[Word and item position data]
◆ ◆ ◆ ◆ ◆
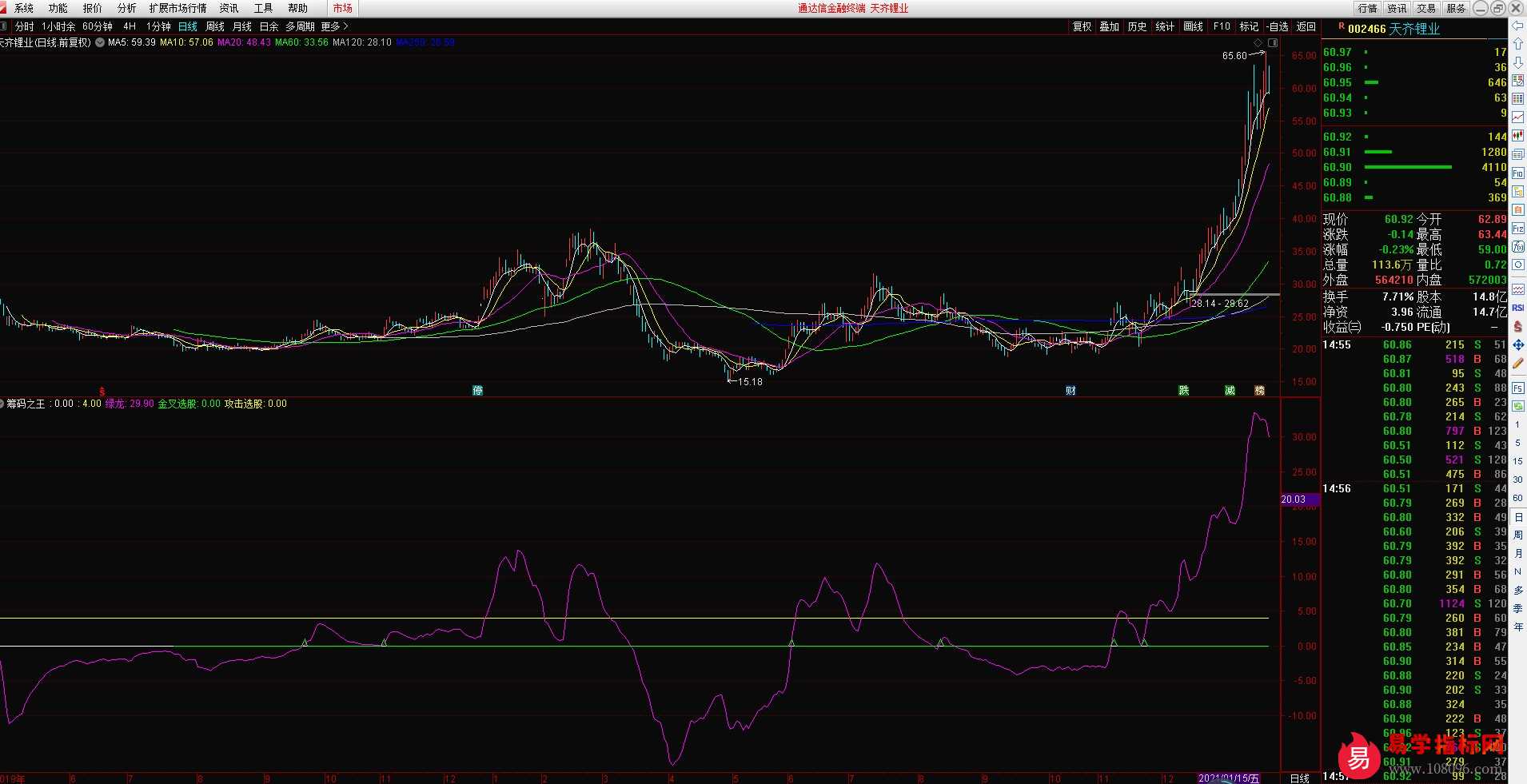Select the candlestick chart icon in the sidebar
This screenshot has height=784, width=1527.
pos(1517,136)
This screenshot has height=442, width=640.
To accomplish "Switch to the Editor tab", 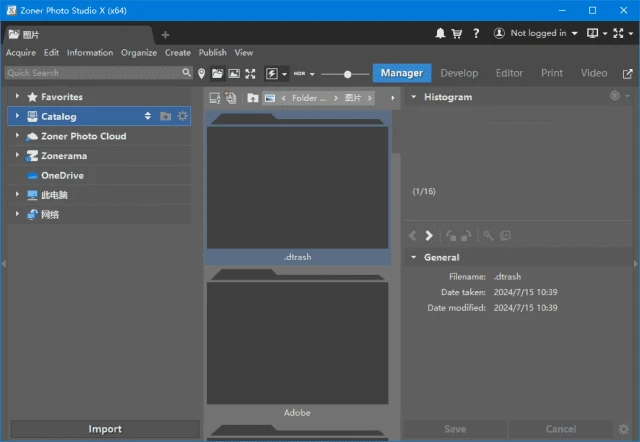I will pos(509,73).
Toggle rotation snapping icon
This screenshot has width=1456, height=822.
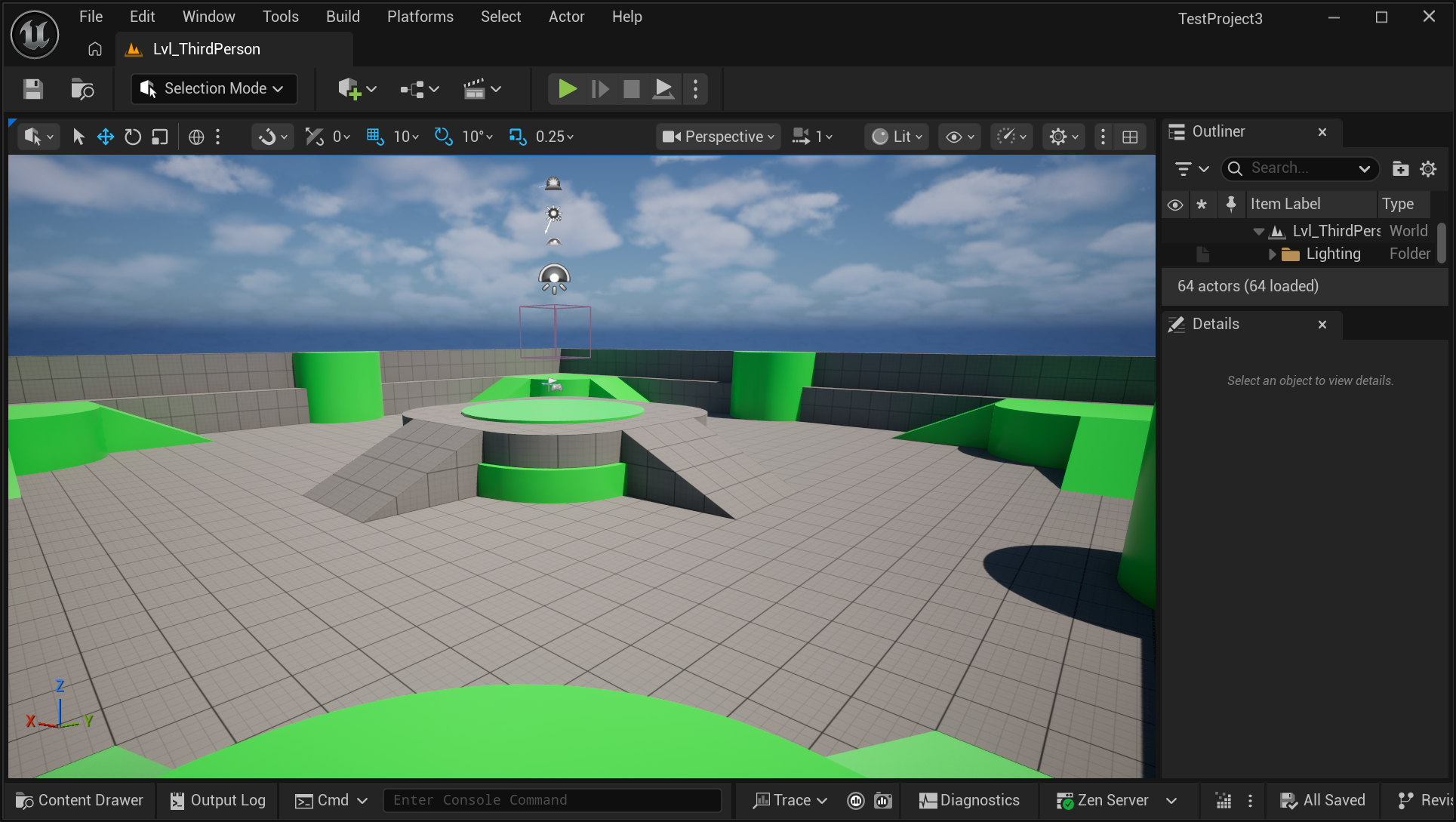pyautogui.click(x=443, y=137)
◆ ◆ ◆ ◆ ◆
— What this task involves —
Format everything from the line containing "Toggle rotation snapping icon" down to the end of the records as a two-column CSV with the columns "request" and "location". Give one row per request, with its text and its answer each in a single quoted field, turn line breaks into spaces, and leave the pictures out.

— Expected answer —
request,location
"Toggle rotation snapping icon This screenshot has width=1456, height=822.","pyautogui.click(x=443, y=137)"